The challenges COVID-19 poses to traditional aid modalities and delivery mechanisms mean that donors will need to adopt a principled but flexible approach. That said, not every aspect of the crisis is unprecedented.
A new paper by Transparency International’s Anti-Corruption Helpdesk draws on available literature and experiences from past humanitarian interventions to provide guidance to development practitioners. It finds that there are a number of actions that donors can take immediately to reduce their operational vulnerability to corruption, regardless of their existing level of preparedness.
- Recommendations included in the paper range from communication strategies to aid transparency initiatives and preventive safeguards in the area of procurement. In particular, donors should:
- focus on clear communication, setting the “tone from the top” that corruption is not a tolerable cost of doing business;
- be as transparent as possible (“open by default”) when it comes to their own budgets and activities;
- simplify and strengthen their internal preventive controls to the extent possible in light of the pressure to disburse funds quickly.
Embedding anti-corruption into emergency programming will necessitate being realistic and pragmatic. Realistic in the sense that, in the short term, there is likely to be a spike in the incidence of corruption in donor operations.

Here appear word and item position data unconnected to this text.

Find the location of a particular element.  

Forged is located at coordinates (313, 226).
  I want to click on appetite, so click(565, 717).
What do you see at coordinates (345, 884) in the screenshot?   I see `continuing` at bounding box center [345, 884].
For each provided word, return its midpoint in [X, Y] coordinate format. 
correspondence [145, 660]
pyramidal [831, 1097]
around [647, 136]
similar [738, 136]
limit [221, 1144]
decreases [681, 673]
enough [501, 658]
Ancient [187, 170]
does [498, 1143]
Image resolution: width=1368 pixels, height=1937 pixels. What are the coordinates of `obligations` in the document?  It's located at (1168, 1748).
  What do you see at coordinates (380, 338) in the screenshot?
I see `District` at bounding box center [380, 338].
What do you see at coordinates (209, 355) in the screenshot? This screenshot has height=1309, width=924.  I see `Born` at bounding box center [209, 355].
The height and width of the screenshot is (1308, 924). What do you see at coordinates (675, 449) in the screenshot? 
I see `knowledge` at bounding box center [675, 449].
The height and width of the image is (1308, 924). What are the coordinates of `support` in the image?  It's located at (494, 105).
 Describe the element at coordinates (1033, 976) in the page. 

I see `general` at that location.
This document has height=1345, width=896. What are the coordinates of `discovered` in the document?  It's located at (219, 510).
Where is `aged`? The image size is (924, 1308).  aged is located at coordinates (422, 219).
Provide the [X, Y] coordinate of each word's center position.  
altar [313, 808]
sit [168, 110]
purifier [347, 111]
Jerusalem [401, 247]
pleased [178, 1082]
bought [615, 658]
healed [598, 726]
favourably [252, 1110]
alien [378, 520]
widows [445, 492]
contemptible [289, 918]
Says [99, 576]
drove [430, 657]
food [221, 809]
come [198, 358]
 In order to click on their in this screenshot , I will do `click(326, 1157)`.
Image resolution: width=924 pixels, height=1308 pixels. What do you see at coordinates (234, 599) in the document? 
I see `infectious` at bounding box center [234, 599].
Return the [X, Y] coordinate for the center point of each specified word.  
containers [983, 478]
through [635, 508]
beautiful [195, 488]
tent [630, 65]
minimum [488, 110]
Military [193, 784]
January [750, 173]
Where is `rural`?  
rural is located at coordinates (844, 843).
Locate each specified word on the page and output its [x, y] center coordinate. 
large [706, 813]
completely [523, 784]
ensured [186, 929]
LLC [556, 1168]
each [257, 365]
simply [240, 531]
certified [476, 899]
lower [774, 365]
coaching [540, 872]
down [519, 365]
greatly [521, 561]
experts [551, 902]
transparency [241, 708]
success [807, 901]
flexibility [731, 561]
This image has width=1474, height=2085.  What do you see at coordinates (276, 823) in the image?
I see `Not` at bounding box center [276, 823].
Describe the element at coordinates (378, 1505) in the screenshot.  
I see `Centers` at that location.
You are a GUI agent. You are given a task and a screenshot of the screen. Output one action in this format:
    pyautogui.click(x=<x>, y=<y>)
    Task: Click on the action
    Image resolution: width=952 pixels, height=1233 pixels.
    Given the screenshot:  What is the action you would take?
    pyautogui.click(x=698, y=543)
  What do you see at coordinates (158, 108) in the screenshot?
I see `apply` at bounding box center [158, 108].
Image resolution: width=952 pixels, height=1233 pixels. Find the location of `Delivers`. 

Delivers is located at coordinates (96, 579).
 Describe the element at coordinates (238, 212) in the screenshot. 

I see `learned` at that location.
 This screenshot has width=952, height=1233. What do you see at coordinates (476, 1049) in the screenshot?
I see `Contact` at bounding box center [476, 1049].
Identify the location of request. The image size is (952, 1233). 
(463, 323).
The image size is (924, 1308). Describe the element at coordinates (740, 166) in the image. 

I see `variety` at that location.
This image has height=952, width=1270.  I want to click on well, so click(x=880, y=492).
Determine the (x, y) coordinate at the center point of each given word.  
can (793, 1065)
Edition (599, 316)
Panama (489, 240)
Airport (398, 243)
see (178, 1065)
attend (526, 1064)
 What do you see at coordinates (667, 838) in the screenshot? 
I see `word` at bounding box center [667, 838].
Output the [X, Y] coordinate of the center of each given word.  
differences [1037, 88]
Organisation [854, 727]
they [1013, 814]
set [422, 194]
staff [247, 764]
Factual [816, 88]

As the total volume of funds increases so will new opportunities for the discretionary use of these resources.
At the same time, constraints on corrupt behaviour are likely to decrease as existing accountability mechanisms struggle to adjust to the new circumstances. Donors should acknowledge this risk, which entails being internally clear about their risk appetite as well as being open about their anti-corruption stance and policies with external audiences.
Pragmatism is also important. Development agencies should focus on the anti-corruption strategies and tools available to them that can be feasibly implemented immediately and reasonably expected to have some impact. This will likely mean prioritising the management of corruption issues that donors are likely to encounter in their own operations.
Donors should also take pre-emptive steps to reduce the risk that corruption will undermine their emergency response. These include measures to ensure ex-post accountability after the crisis for decisions taken and money spent in the weeks and months after the initial emergency response. For instance, widely communicating the decision to set aside dedicated resources for evaluation and audit can potentially deter corrupt behaviour by conveying the sense that those with discretion over resources will have to account for their use later.
Unfortunately, corruption is occasionally seen as the cost of doing business in humanitarian contexts, especially where there is a perceived trade-off between exigency and due diligence. Yet it is clear from past emergencies that corruption prolongs humanitarian crises and raises their social, human and economic costs. Ultimately, therefore, effective corruption risk management will help donors “maintain control and effectiveness even when moving at high speed”.
In this sense, anti-corruption procedures and accountability mechanisms are some of the best instruments to ensure that humanitarian assistance is being used effectively and donors’ objectives are achieved.